---------- Data to process

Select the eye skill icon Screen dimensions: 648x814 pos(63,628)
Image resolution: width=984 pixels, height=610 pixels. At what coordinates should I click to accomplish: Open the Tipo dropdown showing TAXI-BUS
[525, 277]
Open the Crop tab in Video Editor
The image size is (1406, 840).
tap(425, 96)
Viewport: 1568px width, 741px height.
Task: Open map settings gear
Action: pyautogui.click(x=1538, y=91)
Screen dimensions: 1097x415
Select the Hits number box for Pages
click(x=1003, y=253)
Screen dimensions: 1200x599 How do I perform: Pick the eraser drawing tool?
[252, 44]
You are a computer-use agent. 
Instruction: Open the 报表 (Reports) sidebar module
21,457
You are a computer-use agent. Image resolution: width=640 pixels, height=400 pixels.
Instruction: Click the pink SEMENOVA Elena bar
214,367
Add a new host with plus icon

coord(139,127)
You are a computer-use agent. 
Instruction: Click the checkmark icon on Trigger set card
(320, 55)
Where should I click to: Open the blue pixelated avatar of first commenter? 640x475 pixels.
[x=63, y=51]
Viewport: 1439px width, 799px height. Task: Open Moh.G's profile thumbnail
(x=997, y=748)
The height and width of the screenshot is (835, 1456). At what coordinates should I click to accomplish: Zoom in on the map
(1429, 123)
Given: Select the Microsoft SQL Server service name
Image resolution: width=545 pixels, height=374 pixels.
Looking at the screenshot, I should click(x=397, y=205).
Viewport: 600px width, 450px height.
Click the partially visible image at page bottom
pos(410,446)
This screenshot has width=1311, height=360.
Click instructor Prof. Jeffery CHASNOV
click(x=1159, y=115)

--------------------

| Problem to work on |
The whole of the material should be restated word for word.

| Result for this exercise |
Select the eye skill icon Screen dimensions: 648x814 pos(63,628)
Image resolution: width=984 pixels, height=610 pixels. At what coordinates should I click to accomplish: Open the Tipo dropdown showing TAXI-BUS
[525, 277]
Open the Crop tab in Video Editor
The image size is (1406, 840).
tap(425, 96)
Viewport: 1568px width, 741px height.
Task: Open map settings gear
Action: pyautogui.click(x=1538, y=91)
Screen dimensions: 1097x415
Select the Hits number box for Pages
click(x=1003, y=253)
Screen dimensions: 1200x599 How do I perform: Pick the eraser drawing tool?
[252, 44]
You are a computer-use agent. 
Instruction: Open the 报表 (Reports) sidebar module
21,457
You are a computer-use agent. Image resolution: width=640 pixels, height=400 pixels.
Instruction: Click the pink SEMENOVA Elena bar
214,367
Add a new host with plus icon

coord(139,127)
You are a computer-use agent. 
Instruction: Click the checkmark icon on Trigger set card
(320, 55)
Where should I click to: Open the blue pixelated avatar of first commenter? 640x475 pixels.
[x=63, y=51]
Viewport: 1439px width, 799px height. Task: Open Moh.G's profile thumbnail
(x=997, y=748)
The height and width of the screenshot is (835, 1456). At what coordinates should I click to accomplish: Zoom in on the map
(1429, 123)
Given: Select the Microsoft SQL Server service name
Image resolution: width=545 pixels, height=374 pixels.
Looking at the screenshot, I should click(x=397, y=205).
Viewport: 600px width, 450px height.
Click the partially visible image at page bottom
pos(410,446)
This screenshot has width=1311, height=360.
Click instructor Prof. Jeffery CHASNOV
click(x=1159, y=115)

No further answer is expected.